Jorge Martínez Lucena - publicado el 02/05/16

No es exactamente un biopic, sino más bien una ensoñación

El cine está hecho del material de los sueños; siempre ha sido así. Pero la creación audiovisual de nuestros tiempos tiene una clara autoconciencia de ello. Por eso hoy son moneda corriente las películas en las que la frontera entre la realidad y la ficción se muestra difusa. Los espectadores contemporáneos disfrutan y se reencantan con el simulacro, con la ambivalencia de lo real y lo imaginario, con la historia verdadera que se deja colonizar por el narrador, con el relato imaginario irradiado por su relación con el mundo fáctico.

Fratel Biagio es un personaje real, aunque imposible. Es un hombre que, junto a su pequeña comunidad de consagrados y a Don Pino Vitrano, un sacerdote salesiano, ha creado y dirige una obra desproporcionada, destinada a los excluidos de nuestra sociedad. En su ciudad, Palermo, como en el resto de Sicilia, es considerado un santo que todavía no ha muerto, que vive la vida eterna aquí y ahora, dándole a los pobres, y a cualquiera que se acerque a verle, la posibilidad de tocar con sus propias manos la textura del paraíso.

En su largometraje Biagio (2014), Pasquale Scimeca podría haber caído en la hagiografía fácil, cargada de momentos épicos y sugestivos para un espectador católico que confirmase así, sin ningún trabajo de cambio personal, sus creencias. Sin embargo, coherente con el cine comprometido, Marcello Mazzarella, actor principal y guionista junto a Scimeca, han querido que la forma de este biopic tuviese claramente que ver con su protagonista, un hombre de nuestro tiempo.

Para ello han inventado una trama en la que se parte de un narrador ensoñado, que resulta ser un anciano director de cine y que pone en juego sus deseos y aspiraciones más personales, dando así inicio al relato de la conversión de Biagio, que, al final de la película, con toda su fragilidad, aparece como el cicerone del cineasta en la búsqueda de la alegría y de la paz.
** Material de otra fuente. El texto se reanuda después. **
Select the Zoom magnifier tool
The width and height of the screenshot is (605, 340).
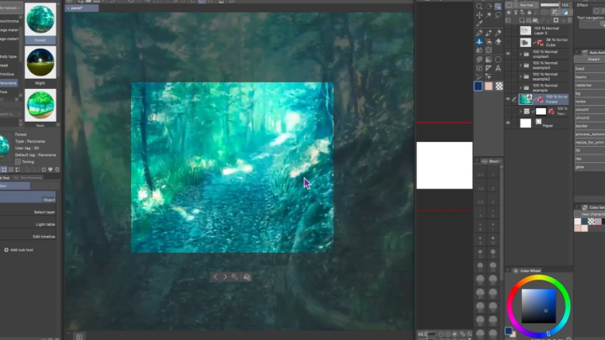click(x=480, y=4)
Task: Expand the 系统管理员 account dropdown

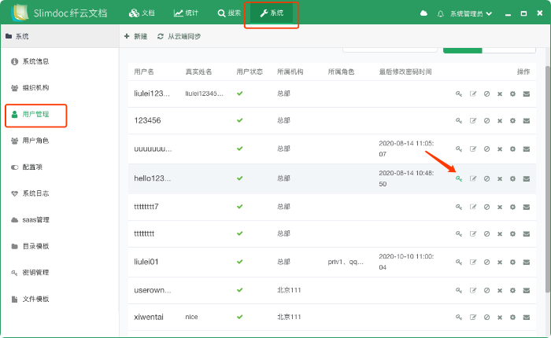Action: [471, 13]
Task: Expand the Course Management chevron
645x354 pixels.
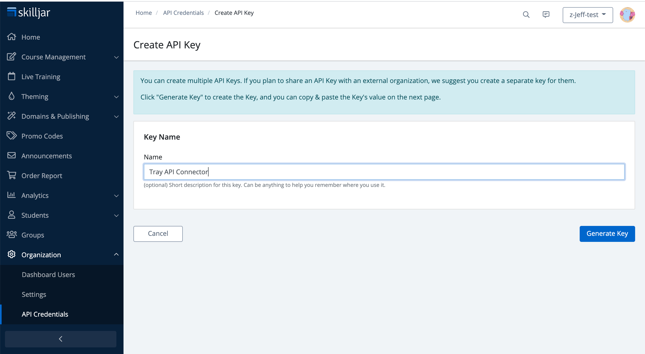Action: pyautogui.click(x=116, y=57)
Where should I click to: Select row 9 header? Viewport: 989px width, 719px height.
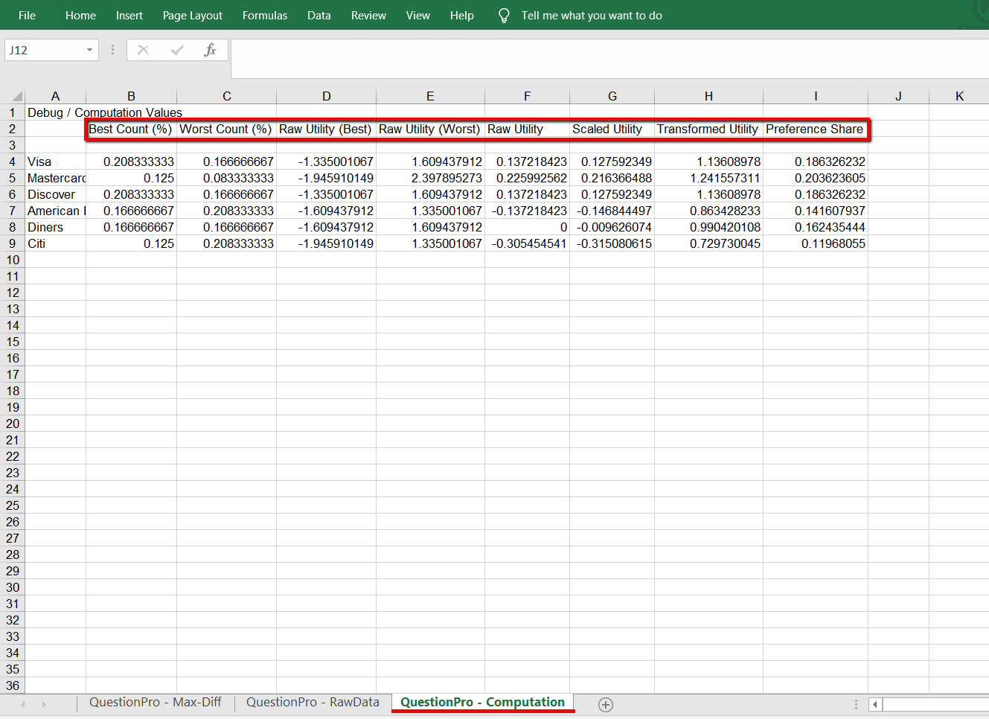click(x=13, y=243)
Como este mismo reconoce, cuando era niño quería hacer un filme que salvase a quien lo viese, y hasta el momento, le reconoce a Biagio, no lo ha conseguido.

En la hora y media de metraje se nos presenta la primera parte de la vida de Fratel Biagio: un chico de familia burguesa de Palermo que se siente culpable por el olvido de los más pobres. Mientras en su casa se tira comida cada día, en las calles hay gente abandonada a sí misma y a sus malestares, sin apenas algo que comer o un techo bajo el que poder resguardarse.

Al llegar a la vida adulta, en lugar de seguir trabajando en la empresa familiar, como su padre pretendía, Biagio le da espacio a su inquietud y eso genera toda una serie de enfrentamientos con su entorno. Cada vez se siente más solo. Entra en una especie de estado depresivo que lo lleva al ayuno, en solidaridad con los que no tienen, y al aislamiento en la casa de campo de sus padres, para leer y meditar, lleno de una creciente angustia.

Decide abandonarlo todo de un modo radical. Se adentra en las montañas sicilianas y desaparece en el bosque. Quiere encontrarse a sí mismo y a Dios, si es que existe, despojándose de todo, integrándose de nuevo en la naturaleza. Allí se alimenta de hierbas y frutos. Siente en todo momento la mordedura del hambre. La relación y el trabajo con una familia de pastores le permite subsistir. Cuando llega el invierno y la nieve, perdido en la montaña, está a punto de morir congelado. Le salvan la vida in extremis y lo llevan a recuperarse al paupérrimo monasterio franciscano de San Bernardo de Corleone, un pueblo asolado por el mal de la mafia.

Allí conoce a hombres que viven enfundados en un sayo, que simboliza su pobreza, descalzos para no perder el contacto con la tierra, ayunando para recordar a quien les da los alimentos. Uno de ellos le dice que estaría dispuesto a morir por una caricia de Dios. El espectador se da cuenta, entonces, de que Biagio ha encontrado lo que andaba buscando toda la vida: la locura de Dios.

Con esta nueva claridad en la mirada y ya repuesto, inicia su peregrinación hacia Asís, donde va a ir conociendo a los que se van a convertir en sus hermanos, los sin techo. En ellos va a descubrir su vocación, que hoy muestra sus frutos diseminados por Palermo, una ciudad herida a la que Dios ha querido regalarle esta caricia.